Comment peut-on se tromper à ce point ? En s’appuyant sur une riche littérature et de nombreux exemples, l’essayiste examine les mécanismes sociaux, culturels et cognitifs qui empêchent le cerveau de fonctionner correctement.

«L’estime que nous porte notre entourage nous importe presque plus que toute autre chose.»

A commencer par les œillères de l’idéologie qui font qu’on voit seulement ce qu’on veut voir. «Par exemple, si on est persuadé qu’il y a du racisme systémique, tout événement viendra renforcer cette présupposition. Le cerveau humain cherche sans cesse à confirmer ses a priori», accordant peu d’importance à la réalité susceptible de les réfuter. Un autre facteur est le conformisme social et le désir d’être approuvé par ses pairs. «L’estime que nous porte notre entourage continue à nous importer presque plus que toute autre chose», souligne-t-il. Quant à l’université, il pourfend ce «monde clos, autoréférentiel, où la réalité ne pénètre plus».

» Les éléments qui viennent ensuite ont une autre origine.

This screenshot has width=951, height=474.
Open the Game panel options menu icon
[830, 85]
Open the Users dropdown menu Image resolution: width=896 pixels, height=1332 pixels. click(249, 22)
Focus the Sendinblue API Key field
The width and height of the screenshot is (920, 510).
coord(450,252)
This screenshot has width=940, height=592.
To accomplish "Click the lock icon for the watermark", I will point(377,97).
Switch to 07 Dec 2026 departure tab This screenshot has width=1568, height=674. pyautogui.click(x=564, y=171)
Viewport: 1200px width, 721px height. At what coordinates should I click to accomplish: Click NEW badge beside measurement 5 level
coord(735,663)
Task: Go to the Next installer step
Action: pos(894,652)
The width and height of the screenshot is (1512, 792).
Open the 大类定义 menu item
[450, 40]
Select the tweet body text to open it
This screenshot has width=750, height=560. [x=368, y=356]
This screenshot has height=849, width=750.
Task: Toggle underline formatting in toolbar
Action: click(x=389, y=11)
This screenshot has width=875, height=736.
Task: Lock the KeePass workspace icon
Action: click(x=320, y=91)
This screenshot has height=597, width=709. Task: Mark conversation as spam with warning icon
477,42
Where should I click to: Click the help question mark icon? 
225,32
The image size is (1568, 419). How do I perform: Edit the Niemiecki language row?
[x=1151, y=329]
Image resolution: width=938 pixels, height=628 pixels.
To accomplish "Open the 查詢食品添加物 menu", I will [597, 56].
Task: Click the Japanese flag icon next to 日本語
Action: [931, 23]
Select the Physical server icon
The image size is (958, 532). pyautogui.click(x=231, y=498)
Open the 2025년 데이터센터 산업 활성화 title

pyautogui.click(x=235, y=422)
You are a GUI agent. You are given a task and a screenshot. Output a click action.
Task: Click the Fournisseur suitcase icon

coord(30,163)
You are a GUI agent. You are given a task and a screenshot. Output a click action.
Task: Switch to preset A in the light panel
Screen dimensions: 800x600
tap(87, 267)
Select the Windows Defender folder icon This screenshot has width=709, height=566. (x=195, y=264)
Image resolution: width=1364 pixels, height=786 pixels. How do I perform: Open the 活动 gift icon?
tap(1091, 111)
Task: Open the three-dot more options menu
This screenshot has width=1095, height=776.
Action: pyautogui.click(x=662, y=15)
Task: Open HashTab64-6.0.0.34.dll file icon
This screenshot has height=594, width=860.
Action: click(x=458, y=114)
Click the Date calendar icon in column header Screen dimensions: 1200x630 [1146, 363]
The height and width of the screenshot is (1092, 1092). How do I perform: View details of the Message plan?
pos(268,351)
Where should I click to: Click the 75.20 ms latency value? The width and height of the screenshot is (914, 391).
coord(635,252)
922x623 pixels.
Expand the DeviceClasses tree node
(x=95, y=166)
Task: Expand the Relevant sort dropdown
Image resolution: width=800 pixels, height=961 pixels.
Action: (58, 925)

Certains objecteront que ses exemples d’égarements sont surtout choisis à gauche. Car les intellectuels progressistes sont les plus nombreux, soutient Samuel Fitoussi. Explication: ceux-ci «imaginent que les imperfections de notre société sont la preuve d’une faillite collective et donc qu’ils se doivent de déconstruire ce qui ne va pas» et reconstruire un nouveau narratif, tandis que les conservateurs «se méfient de tous les projets qui pourraient briser les fragiles arbitrages sur lesquels repose la civilisation». Mais ni les uns ni les autres ne sont immunisés contre les tragiques erreurs d’appréciation.

(1) Pourquoi les intellectuels se trompent, par Samuel Fitoussi, éd. de l’Observatoire, 270 p.